| Goal of the exercise |
Write out the line that contains "Image resolution: width=784", then every following line to the end of the records below, with no other lines and no changes.
:: Information given ::
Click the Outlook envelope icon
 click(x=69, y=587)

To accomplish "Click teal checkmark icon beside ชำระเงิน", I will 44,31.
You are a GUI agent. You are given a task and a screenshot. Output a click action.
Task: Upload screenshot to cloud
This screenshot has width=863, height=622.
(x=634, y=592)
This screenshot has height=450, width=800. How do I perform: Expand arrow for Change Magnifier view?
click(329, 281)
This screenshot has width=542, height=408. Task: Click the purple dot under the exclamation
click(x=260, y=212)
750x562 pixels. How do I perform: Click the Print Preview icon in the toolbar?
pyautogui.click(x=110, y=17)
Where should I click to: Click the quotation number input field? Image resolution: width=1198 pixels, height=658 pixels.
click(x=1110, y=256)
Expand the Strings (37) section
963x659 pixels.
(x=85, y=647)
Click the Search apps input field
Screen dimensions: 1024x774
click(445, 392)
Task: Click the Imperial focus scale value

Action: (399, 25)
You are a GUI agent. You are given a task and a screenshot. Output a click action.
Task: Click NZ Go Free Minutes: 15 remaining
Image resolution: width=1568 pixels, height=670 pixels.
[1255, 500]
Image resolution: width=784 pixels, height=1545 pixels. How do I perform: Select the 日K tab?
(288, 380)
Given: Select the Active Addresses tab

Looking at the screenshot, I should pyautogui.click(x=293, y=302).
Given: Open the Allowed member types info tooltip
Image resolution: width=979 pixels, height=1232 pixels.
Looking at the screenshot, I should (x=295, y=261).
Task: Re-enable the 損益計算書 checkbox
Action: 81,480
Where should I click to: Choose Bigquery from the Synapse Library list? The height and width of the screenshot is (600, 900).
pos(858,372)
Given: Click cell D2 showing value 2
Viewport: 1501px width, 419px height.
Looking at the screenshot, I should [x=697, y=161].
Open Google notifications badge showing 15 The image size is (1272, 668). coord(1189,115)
:::
| Written solution |
Image resolution: width=784 pixels, height=1545 pixels. How do I perform: Select the 日K tab?
(288, 380)
Given: Select the Active Addresses tab

Looking at the screenshot, I should pyautogui.click(x=293, y=302).
Given: Open the Allowed member types info tooltip
Image resolution: width=979 pixels, height=1232 pixels.
Looking at the screenshot, I should (x=295, y=261).
Task: Re-enable the 損益計算書 checkbox
Action: 81,480
Where should I click to: Choose Bigquery from the Synapse Library list? The height and width of the screenshot is (600, 900).
pos(858,372)
Given: Click cell D2 showing value 2
Viewport: 1501px width, 419px height.
Looking at the screenshot, I should [x=697, y=161].
Open Google notifications badge showing 15 The image size is (1272, 668). coord(1189,115)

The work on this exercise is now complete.